The Open File
by Life Master Mike Petersen (Zug)
And Another Blunder
If you read last week’s column “Take His Rook, Archil!” and were amazed at my blunder, then you’ll even be more amazed by this one. There I was in a local weekend tournament in 1994, minding my own business playing as White against a 1700 player who had his Queen on my f2 square. Take a look at the diagram below.
My King is on h1 and I have pawns on h2 and g2. If he could play Qf1, for example, it would be mate. However, I have my Queen and Rook both on the back rank, so no sweat there. My Bishop is on d2, so I decide to get rid of the obnoxious Queen on f2. So what do I play? Why, Be1 of course!
Please note that the Bishop I so brilliantly placed on the e1 square cut off the defense of the back rank by my Queen and Rook.

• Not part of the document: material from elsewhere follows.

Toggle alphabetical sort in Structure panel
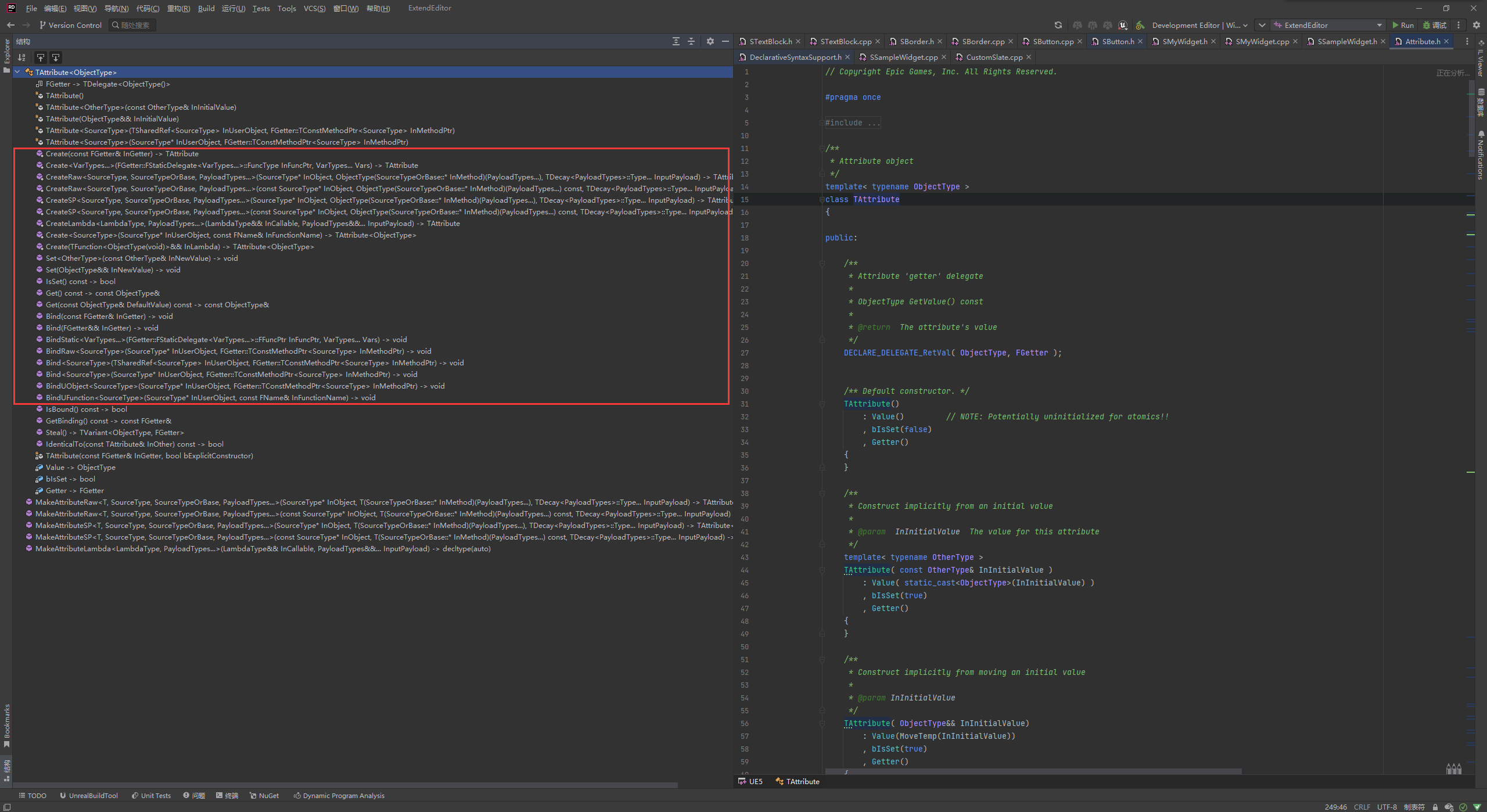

All my opponent had to do was slide the Queen one square forward and it would be checkmate! Sayonara. Curtains. Deathville. This howler should easily remind you of the game I mentioned above, in which I left a Rook en prise in the middle of the board. My opponent caused an uproar in that game because he didn't take it. Well, now, here I was again, but this time with another blunder that made that Rook move look like a brilliancy.
Heck, I am a USCF Master. Masters aren't supposed to make moves that allow mate in one, especially a mate in one where all the guy has to do is push the Queen one square forward. One square! Evidently, this must be a law that is written in stone, because my opponent sat and stared at the position, blinking his eyes. I supposed it was because he couldn't believe what he was seeing. But that wasn't it, because he started to hunker down into a big think.
Now try to picture this situation. Everyone looking at the game is staring in amazement at my opponent. They can't believe he doesn't see mate in one. As for me, well, I'm not looking at the board anymore. I’m watching the game next to mine as if I didn't have a care in the world. And I guess I really didn't. Either he will play the mate or he won't. There's nothing I could do anymore. Anyway, the clock continued to tick away, and my opponent continued to stare at the position. Five minutes passed in this manner.
This just didn't make sense. Why didn't this fellow see the mate? Finally, he moved. He played something with his Knight to "attack" my King position! Of course, this brought the house down with moans and groans of "You missed a mate in one!!" My opponent, of course, was humiliated. I asked him why he didn't see it. "Masters don't allow mates in one!" he cried. I just looked at him. He was miserable. Everyone was chastising him for missing the mate, forgetting that I was the one who made the goofy move to allow it! How do you think I felt? Well, I offered a draw, which was accepted.
Remember this, now, and repeat after me. Masters do not allow mate in one. Masters do not allow mate in one. Masters do not … aw, the heck with it.